We are developing advanced disease risk prediction methods by applying large language models (LLMs) to multi-layered biomedical data within a digital twin framework. Our aim is to integrate diverse data sources including genomic sequences, polygenic risk scores, epigenomic and metabolomic profiles, physiological measurements such as electrocardiograms and neural activity, and longitudinal health checkup information. By tailoring LLMs to genomic variation and fine-tuning them with time-series health and lifestyle data, we seek to capture both genetic predispositions and dynamic environmental influences that contribute to disease onset and progression.
A central aspect of our approach is the use of UK Biobank data.
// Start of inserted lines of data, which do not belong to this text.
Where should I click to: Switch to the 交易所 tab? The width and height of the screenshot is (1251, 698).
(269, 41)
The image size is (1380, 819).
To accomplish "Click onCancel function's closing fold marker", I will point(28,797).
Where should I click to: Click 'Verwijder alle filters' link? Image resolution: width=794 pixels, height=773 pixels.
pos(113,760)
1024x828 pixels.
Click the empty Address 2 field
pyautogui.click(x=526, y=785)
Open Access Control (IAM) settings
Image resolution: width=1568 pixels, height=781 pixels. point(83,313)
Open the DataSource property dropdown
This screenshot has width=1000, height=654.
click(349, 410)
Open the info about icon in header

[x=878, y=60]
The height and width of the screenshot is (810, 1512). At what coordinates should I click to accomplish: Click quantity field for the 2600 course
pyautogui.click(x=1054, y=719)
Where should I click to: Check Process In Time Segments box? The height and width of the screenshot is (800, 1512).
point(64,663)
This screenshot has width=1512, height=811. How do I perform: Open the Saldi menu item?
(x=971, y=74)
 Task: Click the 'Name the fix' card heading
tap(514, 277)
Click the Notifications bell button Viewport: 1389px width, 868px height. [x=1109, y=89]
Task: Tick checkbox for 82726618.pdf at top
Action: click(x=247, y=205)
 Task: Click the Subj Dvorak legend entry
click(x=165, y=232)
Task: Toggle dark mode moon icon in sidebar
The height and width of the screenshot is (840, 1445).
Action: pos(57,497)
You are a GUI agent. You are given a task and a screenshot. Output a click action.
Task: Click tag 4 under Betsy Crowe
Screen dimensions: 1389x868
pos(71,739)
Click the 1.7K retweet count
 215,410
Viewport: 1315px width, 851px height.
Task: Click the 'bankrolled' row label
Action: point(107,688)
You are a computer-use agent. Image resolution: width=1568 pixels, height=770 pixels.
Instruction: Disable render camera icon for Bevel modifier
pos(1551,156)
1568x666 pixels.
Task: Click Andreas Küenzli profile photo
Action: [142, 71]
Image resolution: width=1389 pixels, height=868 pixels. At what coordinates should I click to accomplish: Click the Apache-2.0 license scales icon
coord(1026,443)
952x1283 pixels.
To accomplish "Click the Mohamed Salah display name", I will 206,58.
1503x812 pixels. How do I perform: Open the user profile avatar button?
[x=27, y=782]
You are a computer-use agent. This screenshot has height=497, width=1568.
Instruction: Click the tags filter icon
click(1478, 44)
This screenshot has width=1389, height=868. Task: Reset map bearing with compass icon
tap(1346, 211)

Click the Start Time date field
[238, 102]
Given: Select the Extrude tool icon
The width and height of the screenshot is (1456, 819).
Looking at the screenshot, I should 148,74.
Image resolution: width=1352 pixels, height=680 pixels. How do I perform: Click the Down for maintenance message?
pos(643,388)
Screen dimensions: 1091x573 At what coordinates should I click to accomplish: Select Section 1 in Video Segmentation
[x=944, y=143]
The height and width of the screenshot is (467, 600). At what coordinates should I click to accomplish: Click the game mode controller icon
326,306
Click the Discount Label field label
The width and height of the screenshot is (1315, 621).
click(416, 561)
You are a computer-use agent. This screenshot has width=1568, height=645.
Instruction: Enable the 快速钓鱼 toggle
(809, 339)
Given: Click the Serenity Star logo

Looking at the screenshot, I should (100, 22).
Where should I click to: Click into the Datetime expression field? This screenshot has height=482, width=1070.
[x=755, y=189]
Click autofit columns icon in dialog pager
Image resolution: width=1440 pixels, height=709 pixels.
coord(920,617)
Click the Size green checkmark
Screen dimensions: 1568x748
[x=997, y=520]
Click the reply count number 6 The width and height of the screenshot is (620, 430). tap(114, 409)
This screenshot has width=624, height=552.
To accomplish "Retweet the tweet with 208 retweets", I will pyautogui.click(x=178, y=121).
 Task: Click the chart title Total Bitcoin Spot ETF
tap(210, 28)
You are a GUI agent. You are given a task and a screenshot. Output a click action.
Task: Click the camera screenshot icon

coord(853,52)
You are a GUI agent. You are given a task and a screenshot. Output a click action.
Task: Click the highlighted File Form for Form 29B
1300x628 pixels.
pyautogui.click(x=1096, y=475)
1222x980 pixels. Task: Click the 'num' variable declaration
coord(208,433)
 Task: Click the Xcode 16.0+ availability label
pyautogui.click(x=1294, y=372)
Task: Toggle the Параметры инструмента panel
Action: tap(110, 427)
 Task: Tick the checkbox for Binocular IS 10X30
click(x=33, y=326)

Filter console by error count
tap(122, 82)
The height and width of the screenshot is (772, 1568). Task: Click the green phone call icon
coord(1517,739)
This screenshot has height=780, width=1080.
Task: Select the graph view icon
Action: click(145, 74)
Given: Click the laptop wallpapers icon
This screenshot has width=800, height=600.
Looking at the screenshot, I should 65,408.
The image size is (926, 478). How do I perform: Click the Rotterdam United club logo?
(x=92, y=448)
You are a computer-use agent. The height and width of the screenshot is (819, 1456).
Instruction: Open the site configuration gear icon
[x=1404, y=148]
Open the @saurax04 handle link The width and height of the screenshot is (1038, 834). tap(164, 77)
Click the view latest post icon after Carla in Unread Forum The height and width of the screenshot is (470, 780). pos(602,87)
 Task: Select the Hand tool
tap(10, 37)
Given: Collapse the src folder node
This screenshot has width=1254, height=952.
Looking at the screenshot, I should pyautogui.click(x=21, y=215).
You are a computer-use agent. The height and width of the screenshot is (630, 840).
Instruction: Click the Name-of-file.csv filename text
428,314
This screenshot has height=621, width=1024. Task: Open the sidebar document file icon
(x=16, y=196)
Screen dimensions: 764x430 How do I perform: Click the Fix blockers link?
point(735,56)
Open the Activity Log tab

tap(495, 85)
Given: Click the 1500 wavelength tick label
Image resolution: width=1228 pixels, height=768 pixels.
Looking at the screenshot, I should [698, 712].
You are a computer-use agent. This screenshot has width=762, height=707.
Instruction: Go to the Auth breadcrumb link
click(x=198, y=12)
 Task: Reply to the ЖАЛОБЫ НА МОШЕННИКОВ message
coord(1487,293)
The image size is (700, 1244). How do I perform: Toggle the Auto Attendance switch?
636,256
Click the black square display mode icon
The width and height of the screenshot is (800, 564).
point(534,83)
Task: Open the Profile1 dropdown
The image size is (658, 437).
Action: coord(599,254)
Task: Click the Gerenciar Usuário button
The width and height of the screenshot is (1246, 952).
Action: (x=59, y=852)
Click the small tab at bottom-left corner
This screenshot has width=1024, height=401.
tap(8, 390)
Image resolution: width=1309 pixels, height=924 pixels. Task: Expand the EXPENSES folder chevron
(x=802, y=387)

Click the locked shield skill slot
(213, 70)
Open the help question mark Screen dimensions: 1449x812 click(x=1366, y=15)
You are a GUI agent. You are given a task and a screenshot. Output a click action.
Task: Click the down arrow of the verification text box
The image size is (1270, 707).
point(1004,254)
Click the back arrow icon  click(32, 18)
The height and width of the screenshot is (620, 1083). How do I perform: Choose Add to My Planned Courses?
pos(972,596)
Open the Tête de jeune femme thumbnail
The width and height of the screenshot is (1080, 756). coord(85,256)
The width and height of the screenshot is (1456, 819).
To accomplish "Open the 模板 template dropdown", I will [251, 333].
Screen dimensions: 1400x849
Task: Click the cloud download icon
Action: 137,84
UK Biobank provides an unparalleled large-scale cohort with harmonized genomic, clinical, lifestyle, and imaging data, enabling us to validate our algorithms beyond the Japanese cohorts that we primarily work with. By applying our LLM-based methods to UK Biobank, we can rigorously test the generalizability of our disease risk prediction models across populations, assess transferability of polygenic risk scores, and identify shared and distinct genetic-environmental interactions between European and East Asian populations. This comparative analysis not only strengthens the robustness of our models but also informs the design of population-specific and cross-population preventive strategies.
Through the combination of UK Biobank’s extensive resource and our own multi-layered datasets, we will construct digital twin systems capable of simulating future health trajectories under varying lifestyle or environmental scenarios. The outcome will be a platform that delivers highly accurate, personalized risk predictions for a broad spectrum of diseases, supports preventive interventions tailored to individuals, and contributes to global efforts in precision medicine and public health.